A judge later concluded that she was still on probation. Still believing that her probation was over, Moses sought confirmation from the probation office, where she was told that her probation had ended. They gave Moses a signed, certified document.
Following the advice of election officials, Moses submitted the document with a voter registration form in September 2019, but the next day the probation office sent an email to election officials saying they made an error and Moses was actually still on probation. Moses was then charged with perjury on a registration form.
A 2017 study found that more than 8 percent of the certificates submitted in Tennessee were rejected because the voters were still ineligible. The denial rate was starkly higher among Black men at more than 22 percent.
“I did not falsify anything. All I did was try to get my rights back the way the people at the election commission and the way the clerk did,” Moses told the judge during her sentencing hearing.
Criminal Court Judge Mark Ward, who handed down the sentence, said Moses “tricked” the probation office into giving her the document. In his sentencing order, Ward said Moses has “nothing but contempt for the law and acts as though she believes herself above the law.”
Moses has 16 prior criminal convictions, according to Amy Weirich, Shelby County district attorney. Moses argued that she never committed the 2015 crimes and pleaded guilty just to avoid jail time, The New York Times reported.
Civil rights activists say Moses’ harsh sentence is an example of the racial disparities in the criminal justice system.
“Pamela Moses, a Black woman, has been sentenced to six years in prison because of a voting error. Meanwhile, white individuals who are known to have committed blatant voter fraud have only received probation,” the NAACP’s Legal Defense Fund said in a Feb. 3 tweet. “There are two criminal justice systems in America.”
White Republican voter Donald “Kirk” Hartle was sentenced to probation in Las Vegas after authorities said he falsified his dead wife’s signature and submitted a voter ballot in her name. He was charged with two counts of voter fraud, according to the Reno Gazette Journal.
In a similar case in Ohio, white Republican Edward Snodgrass allegedly submitted a ballot in his father’s name and was sentenced to three years in prison, The Delaware Gazette reported.
Hervis Rogers, a Black man, was charged with voting illegally in Houston while on parole and is now facing up to 40 years in prison, the Times reported.

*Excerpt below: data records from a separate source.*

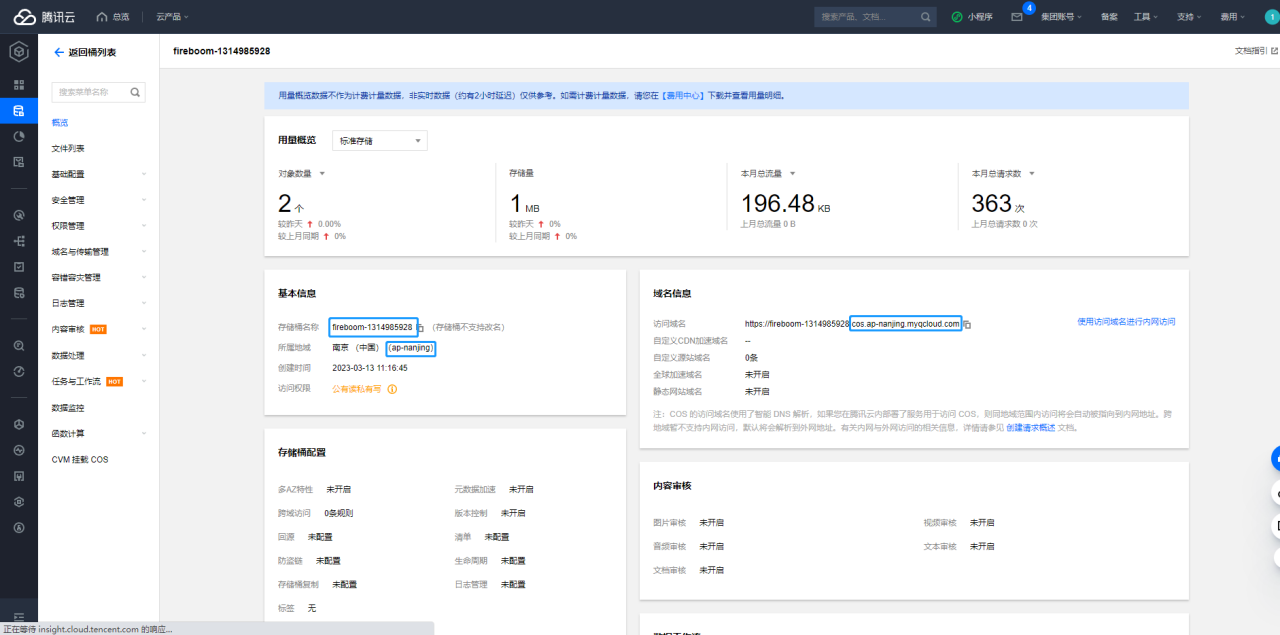The height and width of the screenshot is (635, 1280).
Task: Select 数据监控 in the side menu
Action: [68, 408]
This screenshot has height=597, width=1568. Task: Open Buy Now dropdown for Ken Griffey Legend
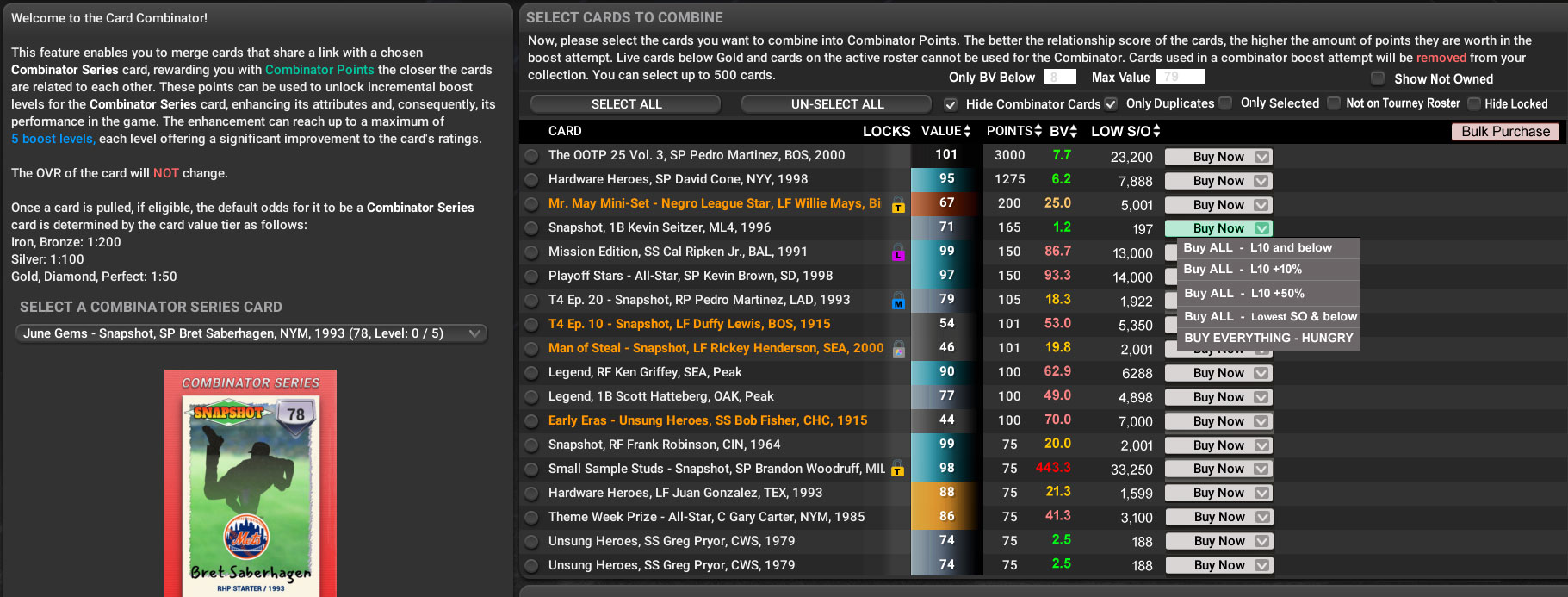(1261, 373)
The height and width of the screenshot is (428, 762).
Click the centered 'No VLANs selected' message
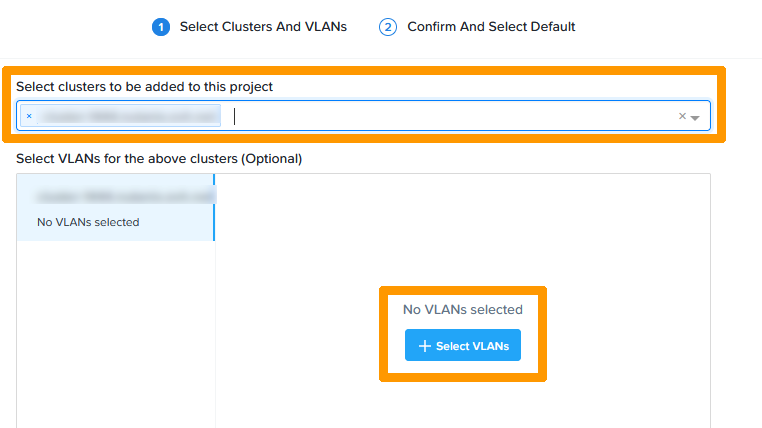(x=462, y=310)
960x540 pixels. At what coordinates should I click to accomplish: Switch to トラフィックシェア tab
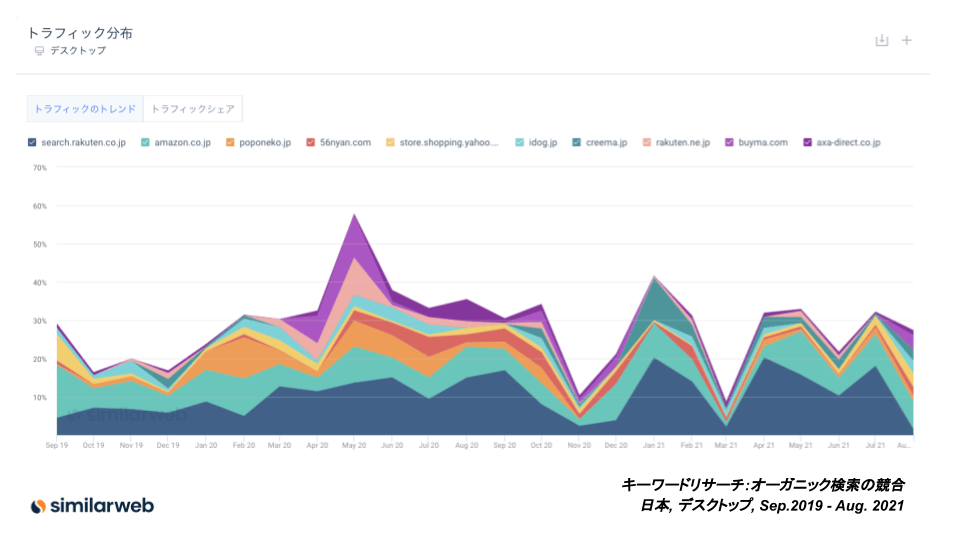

Democratic attorneys general from Illinois, Massachusetts, Nevada, Oregon, New York, Connecticut and the District of Columbia have categorized Texas’ prosecution of Rogers as voter suppression.
“The unwarranted criminalization of Hervis Rogers’ error is a grave miscarriage of justice. By casting his ballot in the 2020 primary, Hervis Rogers was simply attempting to fulfill his civic duty,” the group of attorneys general said in a statement.
“This prosecution is a clear attempt to intimidate voters, deter participation, and stoke fears of fictitious voter fraud. Texas is disguising voter suppression as election security and disenfranchising millions in the process.
Moses hopes her case will help change the law in the future. “I believe that the law will change where people who are citizens and pay taxes will have the right to vote and if it has to be me to take the lead on that, I’m willing to do that, because it’s important to the future of America, not just Memphis,” Moses told local station WREG.
Moses and her attorneys plan to appeal her sentence.